Il caffè inoltre ha effetti diversi da individuo a individuo, soprattutto per quanto riguarda quelli sul sistema nervoso centrale (innalzamento dell’attenzione, dell’energia, dei riflessi, e riduzione della sonnolenza) derivati dalla caffeina. Differenze genetiche infatti possono portare a differenti enzimi deputati al metabolismo della caffeina. Persone che sono in grado di metabolizzarla velocemente, smaltiscono gli effetti dopo poco tempo; in quelle che invece hanno un metabolismo lento resta in circolo più a lungo, prolungando i suoi effetti. Per questo alcuni individui bevono il caffè prima di dormire senza problemi, mentre altri non riescono a prendere sonno. Stesso discorso per la quantità: chi elimina velocemente la caffeina può bere anche diverse tazze di caffè al giorno, perché in sei ore la caffeina viene eliminata, ma lo stesso non vale per chi la elimina lentamente, perché si accumula nell’organismo, amplificando i suoi effetti.
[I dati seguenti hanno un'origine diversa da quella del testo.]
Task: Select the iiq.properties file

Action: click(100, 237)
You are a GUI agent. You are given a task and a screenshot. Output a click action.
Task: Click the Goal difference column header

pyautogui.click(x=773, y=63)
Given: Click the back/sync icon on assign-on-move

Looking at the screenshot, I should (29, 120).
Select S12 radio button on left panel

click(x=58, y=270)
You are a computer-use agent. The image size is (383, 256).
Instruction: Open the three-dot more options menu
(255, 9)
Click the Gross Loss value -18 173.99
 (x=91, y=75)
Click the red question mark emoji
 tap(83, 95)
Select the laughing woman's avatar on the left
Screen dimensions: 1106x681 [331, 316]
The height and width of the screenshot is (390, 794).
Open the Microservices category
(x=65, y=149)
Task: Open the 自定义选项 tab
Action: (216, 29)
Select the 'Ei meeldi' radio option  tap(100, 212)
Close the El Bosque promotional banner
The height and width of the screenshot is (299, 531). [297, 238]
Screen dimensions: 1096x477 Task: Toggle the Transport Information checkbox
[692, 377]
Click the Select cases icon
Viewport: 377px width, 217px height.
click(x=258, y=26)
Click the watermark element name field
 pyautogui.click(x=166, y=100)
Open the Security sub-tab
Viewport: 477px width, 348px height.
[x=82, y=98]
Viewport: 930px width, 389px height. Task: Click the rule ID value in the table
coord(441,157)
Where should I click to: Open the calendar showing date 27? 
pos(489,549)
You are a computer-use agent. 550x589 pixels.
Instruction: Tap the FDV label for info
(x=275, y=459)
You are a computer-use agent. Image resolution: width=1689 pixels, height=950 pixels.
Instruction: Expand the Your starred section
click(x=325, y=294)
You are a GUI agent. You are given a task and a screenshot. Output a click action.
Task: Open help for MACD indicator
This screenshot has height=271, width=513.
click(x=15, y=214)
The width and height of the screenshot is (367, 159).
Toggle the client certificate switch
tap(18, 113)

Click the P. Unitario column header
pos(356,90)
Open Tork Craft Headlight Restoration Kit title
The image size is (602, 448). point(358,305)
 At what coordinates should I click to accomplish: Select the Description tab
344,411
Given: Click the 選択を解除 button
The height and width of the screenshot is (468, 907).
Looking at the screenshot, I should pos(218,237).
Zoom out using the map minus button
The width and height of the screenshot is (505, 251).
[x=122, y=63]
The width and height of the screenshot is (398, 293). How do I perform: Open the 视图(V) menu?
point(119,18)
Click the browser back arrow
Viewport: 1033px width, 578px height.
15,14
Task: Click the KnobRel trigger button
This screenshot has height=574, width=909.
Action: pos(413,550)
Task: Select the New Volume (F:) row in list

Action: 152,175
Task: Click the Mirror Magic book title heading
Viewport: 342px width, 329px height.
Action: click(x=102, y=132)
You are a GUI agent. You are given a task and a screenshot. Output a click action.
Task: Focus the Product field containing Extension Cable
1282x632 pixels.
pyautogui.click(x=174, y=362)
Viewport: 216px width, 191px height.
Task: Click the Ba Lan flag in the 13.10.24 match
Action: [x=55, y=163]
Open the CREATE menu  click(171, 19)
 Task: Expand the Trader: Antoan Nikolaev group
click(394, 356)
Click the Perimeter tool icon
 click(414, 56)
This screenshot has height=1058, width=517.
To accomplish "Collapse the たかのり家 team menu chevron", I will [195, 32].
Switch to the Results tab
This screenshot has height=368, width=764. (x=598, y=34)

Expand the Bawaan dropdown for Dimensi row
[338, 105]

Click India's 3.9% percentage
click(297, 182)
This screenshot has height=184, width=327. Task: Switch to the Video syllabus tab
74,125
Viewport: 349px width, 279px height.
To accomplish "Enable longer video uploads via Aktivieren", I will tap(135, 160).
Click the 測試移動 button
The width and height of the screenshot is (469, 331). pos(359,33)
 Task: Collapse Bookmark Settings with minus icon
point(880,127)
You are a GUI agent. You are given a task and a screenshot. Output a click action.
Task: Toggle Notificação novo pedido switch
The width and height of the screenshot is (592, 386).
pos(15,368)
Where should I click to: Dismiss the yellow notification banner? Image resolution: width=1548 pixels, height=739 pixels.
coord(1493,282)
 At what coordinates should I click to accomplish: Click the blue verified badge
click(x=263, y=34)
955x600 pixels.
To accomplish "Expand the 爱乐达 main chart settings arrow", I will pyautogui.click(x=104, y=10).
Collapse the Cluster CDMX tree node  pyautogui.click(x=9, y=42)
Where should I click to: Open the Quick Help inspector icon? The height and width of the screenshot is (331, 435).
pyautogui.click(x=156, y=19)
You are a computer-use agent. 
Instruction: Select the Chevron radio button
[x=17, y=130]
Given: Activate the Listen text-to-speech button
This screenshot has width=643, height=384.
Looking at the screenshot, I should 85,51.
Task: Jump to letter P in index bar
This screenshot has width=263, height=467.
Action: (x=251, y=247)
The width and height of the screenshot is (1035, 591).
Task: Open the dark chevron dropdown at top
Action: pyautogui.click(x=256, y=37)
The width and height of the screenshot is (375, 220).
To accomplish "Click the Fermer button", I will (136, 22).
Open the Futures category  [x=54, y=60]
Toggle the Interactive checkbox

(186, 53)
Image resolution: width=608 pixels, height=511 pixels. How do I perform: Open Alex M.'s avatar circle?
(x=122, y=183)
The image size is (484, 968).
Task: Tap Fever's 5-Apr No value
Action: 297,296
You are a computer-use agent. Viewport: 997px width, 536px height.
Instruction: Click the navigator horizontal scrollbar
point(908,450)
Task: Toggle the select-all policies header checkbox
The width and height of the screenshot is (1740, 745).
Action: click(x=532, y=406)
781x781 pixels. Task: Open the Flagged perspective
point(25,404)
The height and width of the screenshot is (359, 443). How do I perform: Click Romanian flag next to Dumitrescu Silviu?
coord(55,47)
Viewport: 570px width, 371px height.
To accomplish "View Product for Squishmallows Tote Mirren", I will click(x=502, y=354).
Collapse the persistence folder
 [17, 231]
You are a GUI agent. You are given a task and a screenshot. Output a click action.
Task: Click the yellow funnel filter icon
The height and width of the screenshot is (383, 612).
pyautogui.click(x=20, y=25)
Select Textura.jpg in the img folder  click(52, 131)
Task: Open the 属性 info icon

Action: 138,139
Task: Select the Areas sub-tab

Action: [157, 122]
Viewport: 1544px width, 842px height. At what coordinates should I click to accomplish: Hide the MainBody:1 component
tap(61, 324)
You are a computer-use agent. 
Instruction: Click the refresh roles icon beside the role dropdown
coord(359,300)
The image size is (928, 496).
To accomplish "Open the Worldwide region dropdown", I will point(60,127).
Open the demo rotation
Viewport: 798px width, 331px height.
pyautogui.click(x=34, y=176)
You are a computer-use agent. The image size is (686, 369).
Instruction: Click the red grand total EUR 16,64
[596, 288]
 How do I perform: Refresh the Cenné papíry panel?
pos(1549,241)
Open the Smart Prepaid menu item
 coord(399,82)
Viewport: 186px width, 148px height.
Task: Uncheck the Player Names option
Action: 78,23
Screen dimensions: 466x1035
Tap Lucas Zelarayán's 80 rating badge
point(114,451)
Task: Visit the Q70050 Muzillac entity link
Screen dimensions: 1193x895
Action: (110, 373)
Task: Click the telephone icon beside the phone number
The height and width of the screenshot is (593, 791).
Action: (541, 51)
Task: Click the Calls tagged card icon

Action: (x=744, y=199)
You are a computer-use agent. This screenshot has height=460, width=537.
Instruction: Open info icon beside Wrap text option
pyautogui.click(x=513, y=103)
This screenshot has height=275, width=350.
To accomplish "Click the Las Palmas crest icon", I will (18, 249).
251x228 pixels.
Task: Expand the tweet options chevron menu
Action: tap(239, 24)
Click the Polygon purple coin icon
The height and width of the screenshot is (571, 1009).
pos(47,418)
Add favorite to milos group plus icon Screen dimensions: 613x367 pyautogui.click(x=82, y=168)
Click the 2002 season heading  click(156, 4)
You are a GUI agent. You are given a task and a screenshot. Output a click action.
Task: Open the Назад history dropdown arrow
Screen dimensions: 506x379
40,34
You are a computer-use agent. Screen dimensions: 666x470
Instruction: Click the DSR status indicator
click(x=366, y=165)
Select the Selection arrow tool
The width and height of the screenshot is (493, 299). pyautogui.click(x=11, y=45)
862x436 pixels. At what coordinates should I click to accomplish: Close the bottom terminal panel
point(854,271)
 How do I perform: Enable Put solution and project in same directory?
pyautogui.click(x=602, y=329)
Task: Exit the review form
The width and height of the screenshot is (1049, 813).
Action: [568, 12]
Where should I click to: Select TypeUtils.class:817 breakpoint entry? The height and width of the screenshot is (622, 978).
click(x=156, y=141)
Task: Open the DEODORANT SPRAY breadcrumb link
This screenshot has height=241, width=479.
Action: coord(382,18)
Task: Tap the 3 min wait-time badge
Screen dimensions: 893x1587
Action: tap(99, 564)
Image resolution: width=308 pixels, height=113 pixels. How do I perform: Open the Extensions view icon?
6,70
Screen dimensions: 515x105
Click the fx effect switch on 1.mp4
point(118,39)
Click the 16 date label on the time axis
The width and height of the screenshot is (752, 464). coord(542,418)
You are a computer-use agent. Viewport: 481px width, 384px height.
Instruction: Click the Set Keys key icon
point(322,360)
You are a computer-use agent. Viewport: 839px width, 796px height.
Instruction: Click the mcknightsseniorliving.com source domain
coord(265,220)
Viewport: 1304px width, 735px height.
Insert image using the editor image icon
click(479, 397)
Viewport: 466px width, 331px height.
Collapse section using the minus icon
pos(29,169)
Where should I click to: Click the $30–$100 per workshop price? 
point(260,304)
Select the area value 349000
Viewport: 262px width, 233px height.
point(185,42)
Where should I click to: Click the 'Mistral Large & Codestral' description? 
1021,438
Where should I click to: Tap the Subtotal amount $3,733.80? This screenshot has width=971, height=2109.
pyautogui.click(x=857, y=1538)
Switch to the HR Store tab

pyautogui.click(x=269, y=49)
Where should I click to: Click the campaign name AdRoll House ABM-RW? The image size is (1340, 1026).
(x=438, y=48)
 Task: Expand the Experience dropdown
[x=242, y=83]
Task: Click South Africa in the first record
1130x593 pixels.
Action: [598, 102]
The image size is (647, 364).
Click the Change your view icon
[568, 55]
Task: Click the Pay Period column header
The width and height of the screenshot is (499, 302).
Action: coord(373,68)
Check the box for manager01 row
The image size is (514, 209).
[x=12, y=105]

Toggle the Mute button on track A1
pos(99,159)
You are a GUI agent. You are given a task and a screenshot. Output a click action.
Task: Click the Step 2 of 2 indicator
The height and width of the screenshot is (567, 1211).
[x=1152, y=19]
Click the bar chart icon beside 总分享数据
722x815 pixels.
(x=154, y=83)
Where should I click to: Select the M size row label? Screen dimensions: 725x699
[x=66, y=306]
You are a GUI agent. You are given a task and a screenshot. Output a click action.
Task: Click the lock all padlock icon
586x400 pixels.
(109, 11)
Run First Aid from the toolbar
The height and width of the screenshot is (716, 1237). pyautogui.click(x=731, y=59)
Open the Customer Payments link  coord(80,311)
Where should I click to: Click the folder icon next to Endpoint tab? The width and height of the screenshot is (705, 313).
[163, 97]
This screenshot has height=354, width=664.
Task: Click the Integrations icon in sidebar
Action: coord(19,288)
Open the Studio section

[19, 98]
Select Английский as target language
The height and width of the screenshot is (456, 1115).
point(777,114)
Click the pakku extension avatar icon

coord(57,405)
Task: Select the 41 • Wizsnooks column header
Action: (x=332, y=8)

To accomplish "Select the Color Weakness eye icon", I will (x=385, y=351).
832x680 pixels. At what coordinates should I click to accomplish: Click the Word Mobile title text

Per lo stesso motivo non deve essere assunta dai bambini, nelle donne in gravidanza e in chi soffre di cirrosi epatica. «Tutte queste persone hanno il metabolismo della caffeina rallentato – spiega Tavani – e rischiano che la sostanza si accumula dando effetti negativi. In gravidanza il metabolismo della caffeina è rallentato di 15 volte, e non è stato ancora dimostrato che non abbia effetti sul bambino. Va poi evitato in pazienti che soffrono di gastrite e ulcera perché aumenta la secrezione di acido cloridrico che irrita la mucosa gastrica. E infine nelle persone con aritmie cardiache e fibrillazione atriale. Se però una persona è adulta, sana e non incinta, tre tazza di caffè al giorno non solo non fanno male ma potrebbero avere anche un effetto positivo».
Il caffè inoltre può aumentare l’emicrania in alcuni soggetti, ma solo se se ne beve tanto, ma non fa venire il mal di testa. «Anzi in generale fa passare le crisi emicraniche perchè aumenta la vasocostrizione delle arterie cerebrali, e in più aumenta la biodisponibilità di alcuni farmaci analgesici come i farmaci antinfiammatori non steroidei, i cosiddetti Fans. Se somministrati in associazione con la caffeina, occorre una dose più bassa del farmaco per avere lo stesso effetto».